Thank you for Subscribing to Healthcare Business Review Weekly Brief
Modern Extractive Question Answering Annotators, Notable Performance Enhancements, and State-of-the-Art Models Characterize Spark NLP 4.0, the newest release from John Snow Labs.
Fremont, CA: “As the most widely used NLP library in the enterprise, we have a responsibility to deliver accurate, production-grade, state-of-the-art NLP software,” comments David Talby, CTO, John Snow Labs. Spark NLP 4.0 has been launched by John Snow Labs, a Healthcare AI and NLP business and provider of the Spark NLP library. Spark NLP 4.0 is the company's most significant release this year, featuring new question-answering annotators, huge performance enhancements, optimizations on new hardware platforms, and more than 1,000 state-of-the-art pre-trained transformer models available in numerous languages.
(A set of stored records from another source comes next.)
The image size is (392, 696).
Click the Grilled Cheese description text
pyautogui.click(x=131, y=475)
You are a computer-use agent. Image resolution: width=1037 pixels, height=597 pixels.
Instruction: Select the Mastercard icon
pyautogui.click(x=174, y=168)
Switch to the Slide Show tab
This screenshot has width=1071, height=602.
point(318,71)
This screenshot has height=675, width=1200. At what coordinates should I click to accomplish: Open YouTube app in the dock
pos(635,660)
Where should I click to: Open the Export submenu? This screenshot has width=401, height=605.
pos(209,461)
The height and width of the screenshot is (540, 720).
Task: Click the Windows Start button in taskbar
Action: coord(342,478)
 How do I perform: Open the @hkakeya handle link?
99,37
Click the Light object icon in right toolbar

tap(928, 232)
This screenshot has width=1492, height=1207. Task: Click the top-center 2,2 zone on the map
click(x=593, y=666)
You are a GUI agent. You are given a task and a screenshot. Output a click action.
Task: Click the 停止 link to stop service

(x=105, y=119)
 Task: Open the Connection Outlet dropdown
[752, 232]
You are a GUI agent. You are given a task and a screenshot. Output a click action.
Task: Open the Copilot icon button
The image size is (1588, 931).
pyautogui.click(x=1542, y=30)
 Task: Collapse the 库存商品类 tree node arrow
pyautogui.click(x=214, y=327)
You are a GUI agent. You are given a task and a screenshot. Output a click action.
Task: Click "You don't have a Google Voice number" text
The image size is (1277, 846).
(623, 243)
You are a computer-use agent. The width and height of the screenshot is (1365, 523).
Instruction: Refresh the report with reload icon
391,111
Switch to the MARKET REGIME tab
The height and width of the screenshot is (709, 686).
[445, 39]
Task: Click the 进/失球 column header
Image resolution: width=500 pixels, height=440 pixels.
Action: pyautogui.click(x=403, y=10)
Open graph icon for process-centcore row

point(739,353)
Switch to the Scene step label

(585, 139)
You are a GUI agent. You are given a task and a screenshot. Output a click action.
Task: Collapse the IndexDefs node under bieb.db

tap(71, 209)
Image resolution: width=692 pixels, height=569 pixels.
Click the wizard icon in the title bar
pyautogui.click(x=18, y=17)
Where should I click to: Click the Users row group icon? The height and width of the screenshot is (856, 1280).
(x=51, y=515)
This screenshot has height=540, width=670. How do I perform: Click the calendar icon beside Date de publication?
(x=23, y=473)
This exemplifies John Snow Labs' continued dedication to providing the most advanced and accurate NLP tools to the global AI community.
Spark NLP's introduction of question-answering annotators enables the software to respond to arbitrary natural-language inquiries based on a given document. The models include an answer and an explanation of where the solution is found in the document. Hundreds of pre-trained models based on BERT, ALBERT, DeBERTa, RoBERTa, DistilBERT, Longformer, and XLM-RoBERT are available out-of-the-box to handle numerous languages, document formats, and performance objectives. Models are trained and fine-tuned so that consumers can instantly begin using these apps. This is another step toward making NLP easier to implement in production-grade systems.
Spark NLP 4.0 is optimized for the most recent hardware innovations, with official support for Apple's silicon M1 processor and Intel's oneAPI Deep Neural Network Library (oneDNN). Enabling onDNN can increase the performance of transformer-based models operating on CPU chips by up to 97%. Moreover, as a result of improvements to Nvidia GPU processors, consumers are enjoying performance increases of up to 700 percent. Support for the latest runtimes of Databricks, AWS EMR, and Kubernetes are also noteworthy features.
The version also includes enhancements to the precision of critical activities, giving new state-of-the-art precision for two popular tasks. One is named entity recognition (NER), for which Spark NLP 4.0 offers the highest accurate model on the widely used CoNLL-2003 benchmark among open-source NLP libraries. The second is coreference resolution, which utilizes BERT-based span categorization to outperform conventional methods and libraries.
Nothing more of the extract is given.